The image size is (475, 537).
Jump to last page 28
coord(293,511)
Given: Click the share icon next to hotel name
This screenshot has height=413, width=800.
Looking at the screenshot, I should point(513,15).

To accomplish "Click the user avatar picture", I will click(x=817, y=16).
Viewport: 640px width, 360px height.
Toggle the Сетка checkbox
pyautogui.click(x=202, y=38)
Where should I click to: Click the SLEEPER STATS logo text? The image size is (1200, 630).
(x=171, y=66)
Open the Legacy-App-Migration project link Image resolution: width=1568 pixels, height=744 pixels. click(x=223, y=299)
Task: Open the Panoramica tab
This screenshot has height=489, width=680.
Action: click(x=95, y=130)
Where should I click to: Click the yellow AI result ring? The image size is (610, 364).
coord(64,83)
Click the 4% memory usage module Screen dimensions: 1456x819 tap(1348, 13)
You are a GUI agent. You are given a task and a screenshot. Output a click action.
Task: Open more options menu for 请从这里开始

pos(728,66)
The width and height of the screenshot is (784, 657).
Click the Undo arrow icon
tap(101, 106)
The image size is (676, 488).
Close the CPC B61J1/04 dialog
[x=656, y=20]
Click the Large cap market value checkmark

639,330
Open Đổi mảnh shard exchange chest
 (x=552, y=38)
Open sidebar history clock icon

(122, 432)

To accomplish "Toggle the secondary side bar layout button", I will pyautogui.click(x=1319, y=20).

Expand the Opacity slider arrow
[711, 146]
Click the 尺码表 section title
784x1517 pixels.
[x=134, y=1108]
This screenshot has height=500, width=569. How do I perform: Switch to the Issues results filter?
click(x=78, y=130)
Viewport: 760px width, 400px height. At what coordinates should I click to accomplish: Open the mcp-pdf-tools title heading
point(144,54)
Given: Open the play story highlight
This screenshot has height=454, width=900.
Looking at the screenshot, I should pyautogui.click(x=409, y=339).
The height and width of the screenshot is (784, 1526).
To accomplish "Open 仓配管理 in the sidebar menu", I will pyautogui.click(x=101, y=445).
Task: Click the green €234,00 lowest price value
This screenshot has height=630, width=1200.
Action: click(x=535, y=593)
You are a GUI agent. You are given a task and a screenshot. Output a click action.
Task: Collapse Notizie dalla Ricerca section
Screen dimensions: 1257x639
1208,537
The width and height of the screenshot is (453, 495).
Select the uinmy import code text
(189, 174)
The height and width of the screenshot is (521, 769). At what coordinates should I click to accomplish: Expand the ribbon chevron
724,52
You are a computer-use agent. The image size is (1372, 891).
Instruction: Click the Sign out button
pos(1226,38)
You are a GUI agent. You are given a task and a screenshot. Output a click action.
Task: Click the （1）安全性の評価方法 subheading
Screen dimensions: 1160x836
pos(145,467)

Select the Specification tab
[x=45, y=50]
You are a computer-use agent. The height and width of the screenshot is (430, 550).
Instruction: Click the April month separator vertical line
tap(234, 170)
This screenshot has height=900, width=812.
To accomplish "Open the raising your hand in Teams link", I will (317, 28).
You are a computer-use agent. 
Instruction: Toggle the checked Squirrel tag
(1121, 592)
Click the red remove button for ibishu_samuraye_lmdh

+++

### Task to complete
Give every line of the entries above as a Markdown table with the columns No. and Line. Number the rows in order and leave out blank lines.

### Exercise result
| No. | Line |
|---|---|
| 1 | The image size is (475, 537). |
| 2 | Jump to last page 28 |
| 3 | coord(293,511) |
| 4 | Given: Click the share icon next to hotel name |
| 5 | This screenshot has height=413, width=800. |
| 6 | Looking at the screenshot, I should point(513,15). |
| 7 | To accomplish "Click the user avatar picture", I will click(x=817, y=16). |
| 8 | Viewport: 640px width, 360px height. |
| 9 | Toggle the Сетка checkbox |
| 10 | pyautogui.click(x=202, y=38) |
| 11 | Where should I click to: Click the SLEEPER STATS logo text? The image size is (1200, 630). |
| 12 | (x=171, y=66) |
| 13 | Open the Legacy-App-Migration project link Image resolution: width=1568 pixels, height=744 pixels. click(x=223, y=299) |
| 14 | Task: Open the Panoramica tab |
| 15 | This screenshot has height=489, width=680. |
| 16 | Action: click(x=95, y=130) |
| 17 | Where should I click to: Click the yellow AI result ring? The image size is (610, 364). |
| 18 | coord(64,83) |
| 19 | Click the 4% memory usage module Screen dimensions: 1456x819 tap(1348, 13) |
| 20 | You are a GUI agent. You are given a task and a screenshot. Output a click action. |
| 21 | Task: Open more options menu for 请从这里开始 |
| 22 | pos(728,66) |
| 23 | The width and height of the screenshot is (784, 657). |
| 24 | Click the Undo arrow icon |
| 25 | tap(101, 106) |
| 26 | The image size is (676, 488). |
| 27 | Close the CPC B61J1/04 dialog |
| 28 | [x=656, y=20] |
| 29 | Click the Large cap market value checkmark |
| 30 | 639,330 |
| 31 | Open Đổi mảnh shard exchange chest |
| 32 |  (x=552, y=38) |
| 33 | Open sidebar history clock icon |
| 34 | (122, 432) |
| 35 | To accomplish "Toggle the secondary side bar layout button", I will pyautogui.click(x=1319, y=20). |
| 36 | Expand the Opacity slider arrow |
| 37 | [711, 146] |
| 38 | Click the 尺码表 section title |
| 39 | 784x1517 pixels. |
| 40 | [x=134, y=1108] |
| 41 | This screenshot has height=500, width=569. How do I perform: Switch to the Issues results filter? |
| 42 | click(x=78, y=130) |
| 43 | Viewport: 760px width, 400px height. At what coordinates should I click to accomplish: Open the mcp-pdf-tools title heading |
| 44 | point(144,54) |
| 45 | Given: Open the play story highlight |
| 46 | This screenshot has height=454, width=900. |
| 47 | Looking at the screenshot, I should pyautogui.click(x=409, y=339). |
| 48 | The height and width of the screenshot is (784, 1526). |
| 49 | To accomplish "Open 仓配管理 in the sidebar menu", I will pyautogui.click(x=101, y=445). |
| 50 | Task: Click the green €234,00 lowest price value |
| 51 | This screenshot has height=630, width=1200. |
| 52 | Action: click(x=535, y=593) |
| 53 | You are a GUI agent. You are given a task and a screenshot. Output a click action. |
| 54 | Task: Collapse Notizie dalla Ricerca section |
| 55 | Screen dimensions: 1257x639 |
| 56 | 1208,537 |
| 57 | The width and height of the screenshot is (453, 495). |
| 58 | Select the uinmy import code text |
| 59 | (189, 174) |
| 60 | The height and width of the screenshot is (521, 769). At what coordinates should I click to accomplish: Expand the ribbon chevron |
| 61 | 724,52 |
| 62 | You are a computer-use agent. The image size is (1372, 891). |
| 63 | Instruction: Click the Sign out button |
| 64 | pos(1226,38) |
| 65 | You are a GUI agent. You are given a task and a screenshot. Output a click action. |
| 66 | Task: Click the （1）安全性の評価方法 subheading |
| 67 | Screen dimensions: 1160x836 |
| 68 | pos(145,467) |
| 69 | Select the Specification tab |
| 70 | [x=45, y=50] |
| 71 | You are a computer-use agent. The height and width of the screenshot is (430, 550). |
| 72 | Instruction: Click the April month separator vertical line |
| 73 | tap(234, 170) |
| 74 | This screenshot has height=900, width=812. |
| 75 | To accomplish "Open the raising your hand in Teams link", I will (317, 28). |
| 76 | You are a computer-use agent.  |
| 77 | Instruction: Toggle the checked Squirrel tag |
| 78 | (1121, 592) |
| 79 | Click the red remove button for ibishu_samuraye_lmdh |